In theory sc->features_negotiated should always be true here, otherwise it's another bug.

This revision is now accepted and ready to land.Nov 29 2020, 7:53 PM
usr.sbin/bhyve/pci_virtio_net.c
254 ↗(On Diff #80018)

@vmaffione , you are right. I found another way that can lead to the crash of the FreeBSD guest on shutdown:
pci_vtnet_reset() -> netbe_rx_disable() ->mevent_disable() -> pci_vtnet_rx() -> crash

After mevent_disable (), an unexpected event may occur, because mevent_build () will be called after processing the current event:
mevent_disable() -> mevent_dispatch() -> kevent() -> mevent_handle() -> And, only after that an event really disabled -> mevent_build()

So, pci_vtnet_rx() may be called after pci_vtnet_reset().

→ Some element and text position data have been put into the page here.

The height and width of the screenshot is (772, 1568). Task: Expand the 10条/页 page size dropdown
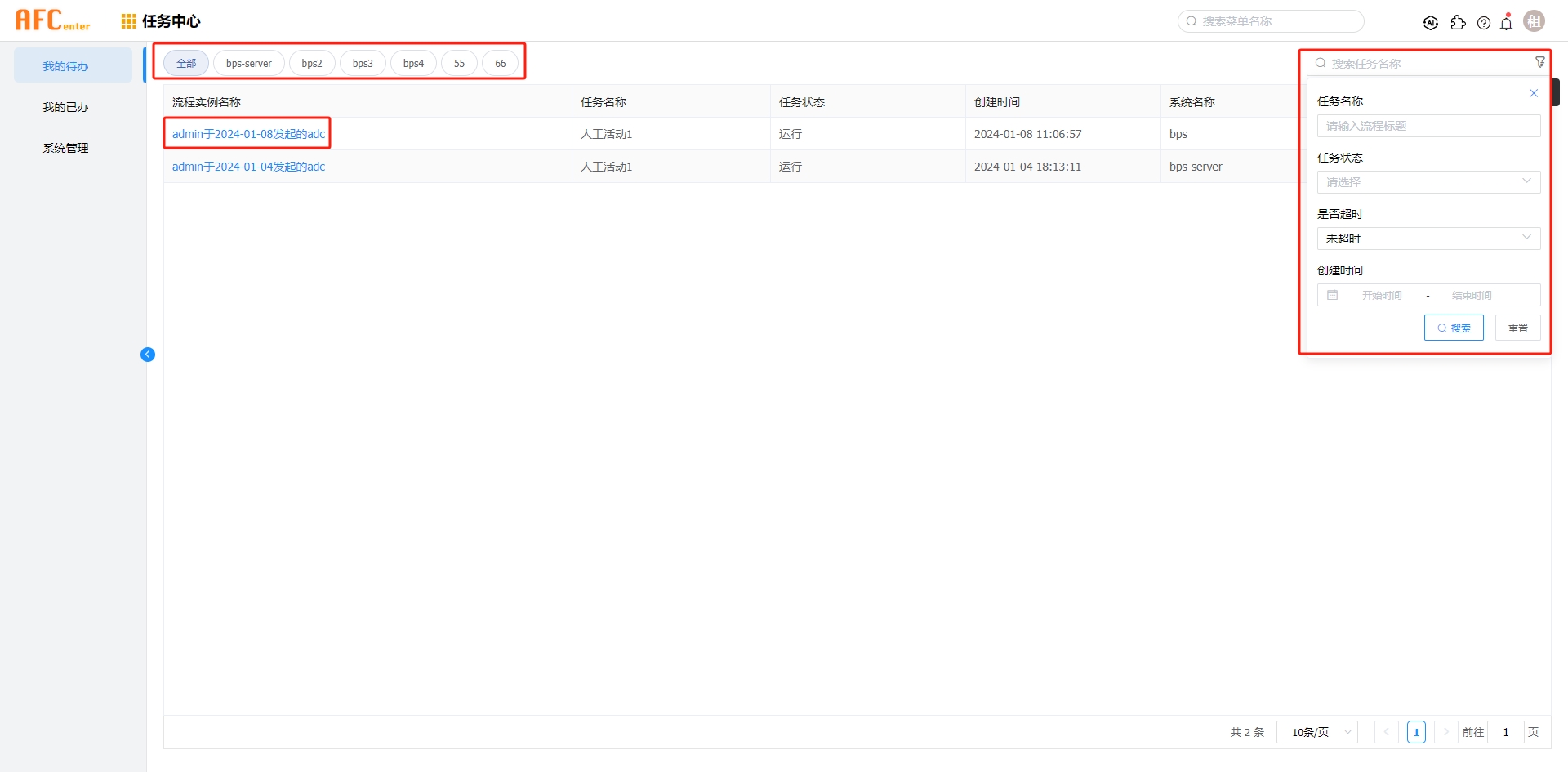pos(1316,732)
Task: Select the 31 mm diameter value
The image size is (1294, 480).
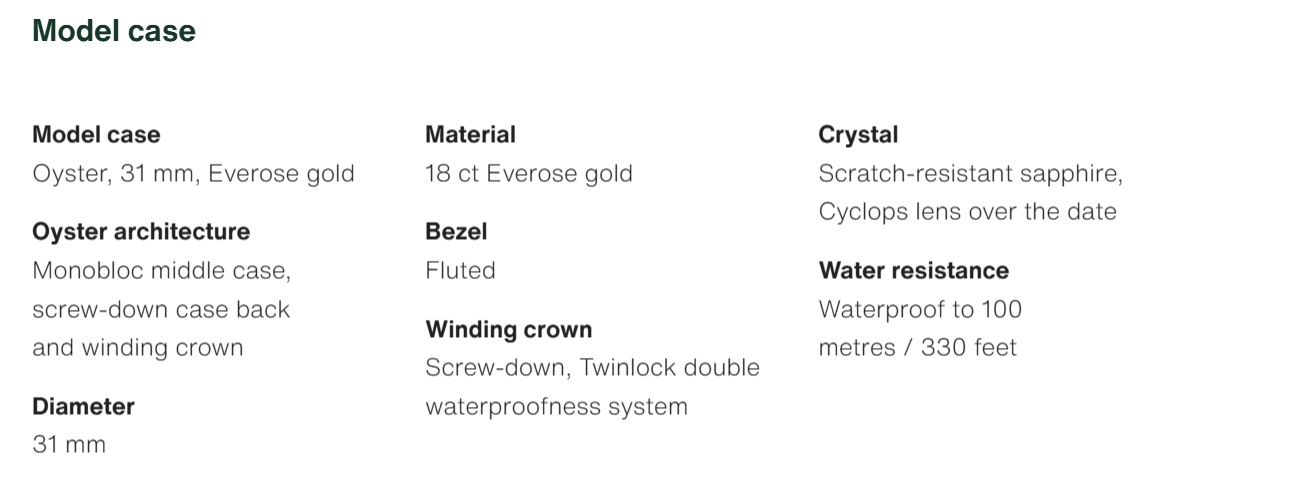Action: [x=69, y=445]
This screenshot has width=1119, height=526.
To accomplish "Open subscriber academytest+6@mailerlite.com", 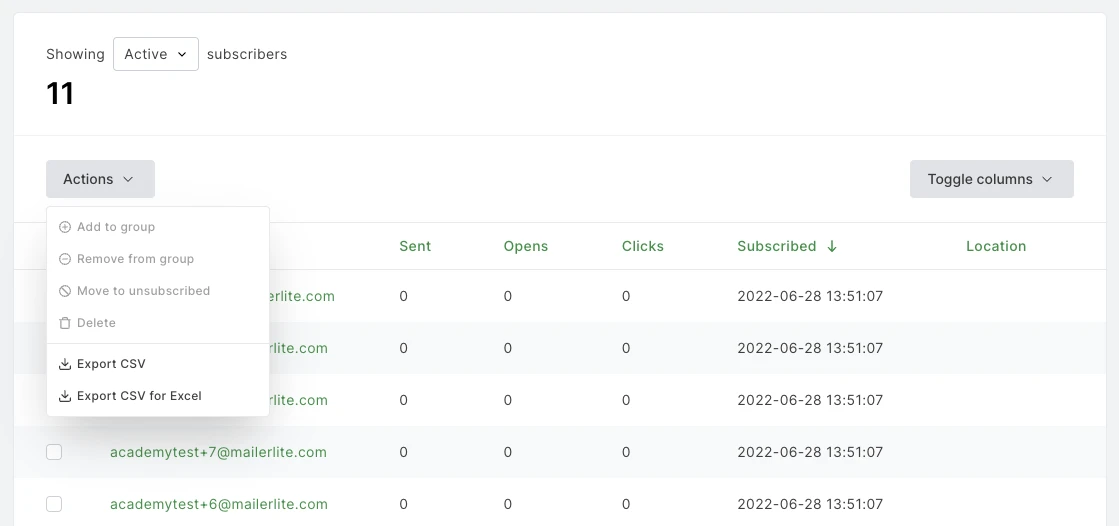I will pos(218,504).
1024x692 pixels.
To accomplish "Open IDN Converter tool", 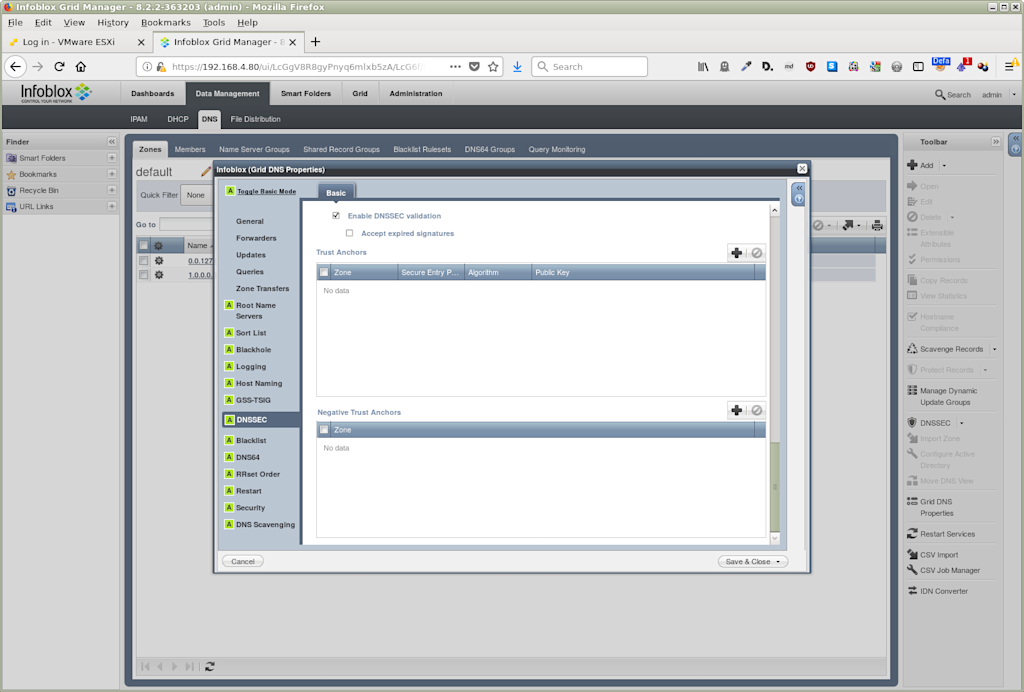I will pyautogui.click(x=944, y=591).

This check prevents the guest from falling. But I think we need to fix this. For example like this:

Index: usr.sbin/bhyve/mevent.c
===================================================================
--- usr.sbin/bhyve/mevent.c     (revision 368141)
+++ usr.sbin/bhyve/mevent.c     (working copy)
@@ -225,6 +225,10 @@
        for (i = 0; i < numev; i++) {
                mevp = kev[i].udata;
 
+               /* Skip disabled events */
+               if (mevp->me_state & EV_DELETE)
+                       continue;
+
                /* XXX check for EV_ERROR ? */
 
                (*mevp->me_func)(mevp->me_fd, mevp->me_type, mevp->me_param);

I'd say let's go step by step.
First we should merge this patch, which makes sense as is (unless @grehan has some more observations)?
Then we can talk about the other issue in a separate review.